Data extracts.
____

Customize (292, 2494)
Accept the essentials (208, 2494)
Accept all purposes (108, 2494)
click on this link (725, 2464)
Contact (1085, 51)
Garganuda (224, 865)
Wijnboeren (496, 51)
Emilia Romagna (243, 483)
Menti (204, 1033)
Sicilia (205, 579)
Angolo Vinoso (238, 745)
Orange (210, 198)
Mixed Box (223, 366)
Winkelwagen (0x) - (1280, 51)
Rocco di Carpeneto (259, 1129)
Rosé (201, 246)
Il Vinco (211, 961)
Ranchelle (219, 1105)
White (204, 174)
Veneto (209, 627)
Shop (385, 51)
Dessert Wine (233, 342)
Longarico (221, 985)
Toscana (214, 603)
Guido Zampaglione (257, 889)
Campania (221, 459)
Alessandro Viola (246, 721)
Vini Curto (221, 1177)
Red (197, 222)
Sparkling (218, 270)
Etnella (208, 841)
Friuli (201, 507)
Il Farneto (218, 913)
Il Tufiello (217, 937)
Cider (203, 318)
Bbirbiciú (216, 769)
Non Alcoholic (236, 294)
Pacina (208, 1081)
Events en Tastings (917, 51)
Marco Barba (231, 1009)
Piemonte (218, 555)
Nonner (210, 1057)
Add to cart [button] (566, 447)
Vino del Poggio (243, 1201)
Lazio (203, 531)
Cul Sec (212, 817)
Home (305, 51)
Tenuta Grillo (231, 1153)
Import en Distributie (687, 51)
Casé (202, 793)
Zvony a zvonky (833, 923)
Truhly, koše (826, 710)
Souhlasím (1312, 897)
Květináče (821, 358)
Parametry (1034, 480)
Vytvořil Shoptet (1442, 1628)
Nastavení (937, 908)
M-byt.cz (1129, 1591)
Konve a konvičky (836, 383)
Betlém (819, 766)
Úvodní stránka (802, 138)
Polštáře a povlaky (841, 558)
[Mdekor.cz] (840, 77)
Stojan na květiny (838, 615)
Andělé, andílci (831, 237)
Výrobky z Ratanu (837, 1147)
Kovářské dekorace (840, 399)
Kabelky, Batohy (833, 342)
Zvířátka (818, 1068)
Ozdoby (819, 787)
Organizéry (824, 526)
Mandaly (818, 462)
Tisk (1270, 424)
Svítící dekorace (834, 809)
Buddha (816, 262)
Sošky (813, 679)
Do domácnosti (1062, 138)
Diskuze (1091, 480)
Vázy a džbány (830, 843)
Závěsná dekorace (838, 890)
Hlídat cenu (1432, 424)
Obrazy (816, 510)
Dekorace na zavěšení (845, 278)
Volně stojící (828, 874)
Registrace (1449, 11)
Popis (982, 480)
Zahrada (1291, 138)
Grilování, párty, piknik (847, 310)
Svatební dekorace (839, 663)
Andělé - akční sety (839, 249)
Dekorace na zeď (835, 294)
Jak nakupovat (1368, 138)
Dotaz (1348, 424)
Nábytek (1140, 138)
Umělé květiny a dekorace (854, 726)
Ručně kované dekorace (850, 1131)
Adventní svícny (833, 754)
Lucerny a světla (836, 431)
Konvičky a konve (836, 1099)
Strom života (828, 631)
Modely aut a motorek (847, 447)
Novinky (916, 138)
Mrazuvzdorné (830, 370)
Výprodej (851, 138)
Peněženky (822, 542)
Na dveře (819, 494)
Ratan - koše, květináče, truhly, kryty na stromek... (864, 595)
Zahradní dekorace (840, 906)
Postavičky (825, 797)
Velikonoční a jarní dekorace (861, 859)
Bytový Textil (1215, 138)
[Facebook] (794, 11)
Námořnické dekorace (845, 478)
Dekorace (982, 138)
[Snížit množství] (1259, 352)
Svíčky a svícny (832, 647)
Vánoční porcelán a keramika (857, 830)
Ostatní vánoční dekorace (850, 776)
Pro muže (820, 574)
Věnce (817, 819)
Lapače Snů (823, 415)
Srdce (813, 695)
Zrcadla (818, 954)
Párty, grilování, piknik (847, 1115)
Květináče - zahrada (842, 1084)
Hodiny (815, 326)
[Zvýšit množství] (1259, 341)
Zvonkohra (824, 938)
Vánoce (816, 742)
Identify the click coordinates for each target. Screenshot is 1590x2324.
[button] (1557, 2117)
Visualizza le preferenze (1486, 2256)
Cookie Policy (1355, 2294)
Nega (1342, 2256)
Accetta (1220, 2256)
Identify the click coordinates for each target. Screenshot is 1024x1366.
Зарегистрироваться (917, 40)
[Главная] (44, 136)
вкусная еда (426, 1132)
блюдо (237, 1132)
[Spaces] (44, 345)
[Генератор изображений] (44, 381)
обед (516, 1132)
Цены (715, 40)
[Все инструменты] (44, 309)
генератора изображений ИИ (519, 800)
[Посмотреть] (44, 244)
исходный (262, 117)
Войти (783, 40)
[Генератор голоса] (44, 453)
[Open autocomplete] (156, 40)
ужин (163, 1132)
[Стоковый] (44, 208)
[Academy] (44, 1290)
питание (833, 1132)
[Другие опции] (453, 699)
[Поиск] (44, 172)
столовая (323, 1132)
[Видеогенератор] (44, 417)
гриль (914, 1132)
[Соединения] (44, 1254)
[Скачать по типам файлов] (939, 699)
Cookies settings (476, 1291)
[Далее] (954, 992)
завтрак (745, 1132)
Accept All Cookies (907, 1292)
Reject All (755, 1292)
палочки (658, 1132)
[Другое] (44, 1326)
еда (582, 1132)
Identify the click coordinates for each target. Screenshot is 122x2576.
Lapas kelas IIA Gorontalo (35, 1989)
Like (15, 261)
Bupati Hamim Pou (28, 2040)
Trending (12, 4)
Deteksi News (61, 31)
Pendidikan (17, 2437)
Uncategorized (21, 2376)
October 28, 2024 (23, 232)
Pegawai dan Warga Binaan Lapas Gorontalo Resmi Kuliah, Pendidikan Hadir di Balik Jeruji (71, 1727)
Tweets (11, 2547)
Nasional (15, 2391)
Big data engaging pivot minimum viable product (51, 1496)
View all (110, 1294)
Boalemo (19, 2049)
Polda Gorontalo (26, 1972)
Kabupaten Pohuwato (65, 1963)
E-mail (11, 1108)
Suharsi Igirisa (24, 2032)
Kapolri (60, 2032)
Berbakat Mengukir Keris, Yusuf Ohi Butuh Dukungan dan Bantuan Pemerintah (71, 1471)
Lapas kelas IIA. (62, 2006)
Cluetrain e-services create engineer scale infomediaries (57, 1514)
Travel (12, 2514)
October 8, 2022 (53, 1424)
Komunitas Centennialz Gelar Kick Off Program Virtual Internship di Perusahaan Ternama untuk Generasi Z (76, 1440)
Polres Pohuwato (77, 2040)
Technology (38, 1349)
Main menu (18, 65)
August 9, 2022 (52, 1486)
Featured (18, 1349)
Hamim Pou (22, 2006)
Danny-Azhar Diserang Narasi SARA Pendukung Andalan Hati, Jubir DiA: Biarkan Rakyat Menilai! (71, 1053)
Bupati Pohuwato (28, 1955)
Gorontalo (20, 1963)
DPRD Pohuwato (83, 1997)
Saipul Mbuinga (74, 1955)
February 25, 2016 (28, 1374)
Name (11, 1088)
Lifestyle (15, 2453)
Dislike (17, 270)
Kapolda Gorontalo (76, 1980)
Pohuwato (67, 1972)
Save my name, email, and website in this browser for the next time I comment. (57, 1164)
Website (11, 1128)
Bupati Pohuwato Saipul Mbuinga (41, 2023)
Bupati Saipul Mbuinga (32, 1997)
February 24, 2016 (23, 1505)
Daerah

____

Problem requirements.
Set down again, word for word, the stretch of records from the line with "Zahradní dekorace (840, 906)" to the line with "Войти (783, 40)", both of those lines included.

Reply to the task.
Zahradní dekorace (840, 906)
Postavičky (825, 797)
Velikonoční a jarní dekorace (861, 859)
Bytový Textil (1215, 138)
[Facebook] (794, 11)
Námořnické dekorace (845, 478)
Dekorace (982, 138)
[Snížit množství] (1259, 352)
Svíčky a svícny (832, 647)
Vánoční porcelán a keramika (857, 830)
Ostatní vánoční dekorace (850, 776)
Pro muže (820, 574)
Věnce (817, 819)
Lapače Snů (823, 415)
Srdce (813, 695)
Zrcadla (818, 954)
Párty, grilování, piknik (847, 1115)
Květináče - zahrada (842, 1084)
Hodiny (815, 326)
[Zvýšit množství] (1259, 341)
Zvonkohra (824, 938)
Vánoce (816, 742)
Identify the click coordinates for each target. Screenshot is 1590x2324.
[button] (1557, 2117)
Visualizza le preferenze (1486, 2256)
Cookie Policy (1355, 2294)
Nega (1342, 2256)
Accetta (1220, 2256)
Identify the click coordinates for each target. Screenshot is 1024x1366.
Зарегистрироваться (917, 40)
[Главная] (44, 136)
вкусная еда (426, 1132)
блюдо (237, 1132)
[Spaces] (44, 345)
[Генератор изображений] (44, 381)
обед (516, 1132)
Цены (715, 40)
[Все инструменты] (44, 309)
генератора изображений ИИ (519, 800)
[Посмотреть] (44, 244)
исходный (262, 117)
Войти (783, 40)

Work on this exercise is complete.